While the previous chapter mainly focuses on the consumer side, Chapter 5 deals with the retailing strategies adopted by international fashion firms operating in China discussing an original case study, Florentia Village.

The aim of this chapter is to analyse the issues for retailers in a highly digitalized market such as China, which represents the most growing market for luxury products at the same time (Bain & Company, 2018). Over the past few decades, retailing has been revolutionized by technology innovations, which have introduced new ways of selling products and engage consumers (Grewal, Roggeveen, & Nordfält, 2017). There is been a move from multi-channel retailing, where channels are developed and managed separately within firms, to omni-channel retailing, where customer experience is modelled across different touchpoints and channels (Verhoef, Kannan, & Inman, 2015).

Scholars have pointed out that even if some sectors such as the fashion industry have been slow in e-commerce adoption as it is difficult to translate the in-store experience to the online environment (Blázquez, 2014), nowadays fashion brands adopt an omni-channel vision that customers to research and shop anytime and anywhere (Hansen & Sia, 2015). A case study of a successful Italian luxury designer outlet operating in Mainland China and Hong Kong, Florentia Village, is analysed. Data consist of semi-structured interviews with the firm's managers and store visits between 2012 and 2018, triangulated with secondary data.

The study contributes to the literature on retailing as previous studies have not analysed the effect of the growing Internet retailing on the strategies of luxury retailers in the Chinese market.

Major headings:

Retailing in China

The Florentia Village case study

  • Overview of the company
  • Country of origin and the Italian style

Omni-channel strategies

- Chapter 6: The mobile customer journey in China: Implications and future research

The final chapter will outline the conclusions from the empirical studies of the previous two chapters. It will discuss main managerial implications for international companies operating in China, in particular concerning the management of digital and mobile channels within a marketing strategy.

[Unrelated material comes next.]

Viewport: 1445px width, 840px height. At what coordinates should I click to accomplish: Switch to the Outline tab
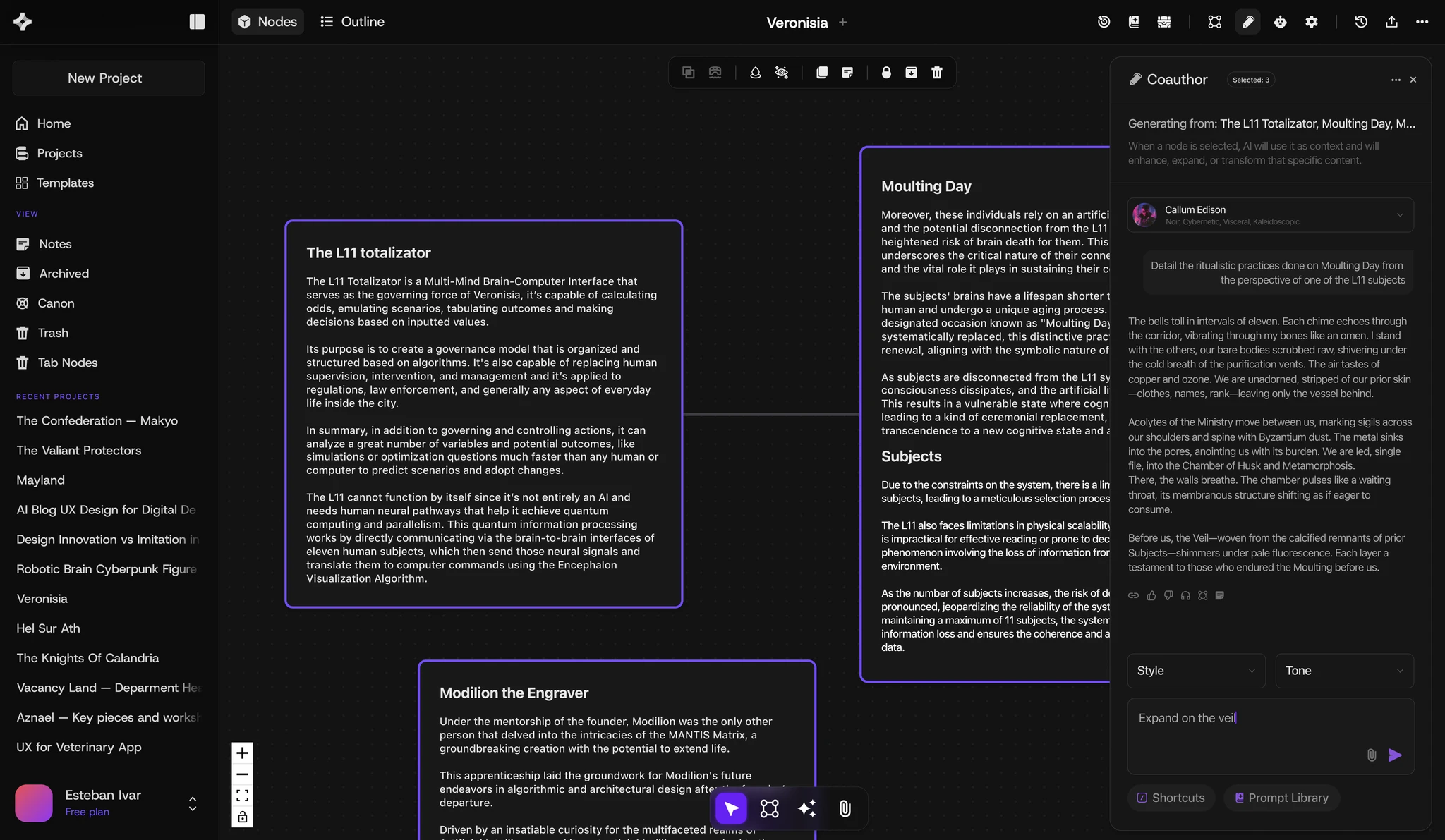352,22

Based on the studies' results, the authors presents a conceptual framework for the development of international marketing strategies' of fashion firms in China, which identifies the key issues to be considered in managing effective marketing activities in the Chinese market. The empirical studies suggest that despite the growing relevance of the Internet, international marketing strategies should focus on building a strong brand image that leverages on the integration of online and offline channels, including physical stores that enhance consumer engagement and mobile platforms that facilitate personalisation the customer experience and eWOM diffusion. Moreover, despite the growing similarity between Chinese and Western consumers (especially among young generations), strategies should consider the specificity of the market (from environmental and cultural perspectives) and an increasing competitive environment, in which Chinese firms have become innovation leaders. The project also contributes to the recent literature on the customer journey in China, a setting little investigated so far yet with a vast growth potential (Jiang et al., 2017).

The book also sets the ground for future research in the field of international marketing and digital marketing. As one weakness of this proposal is represented by the fact that it does not analyse firms' international strategies and consumers in markets other than China, in the future research findings from these studies should be compared with the ones from Western markets, but also from other Asian countries, where consumers share more similar cultural characteristics with Chinese ones'.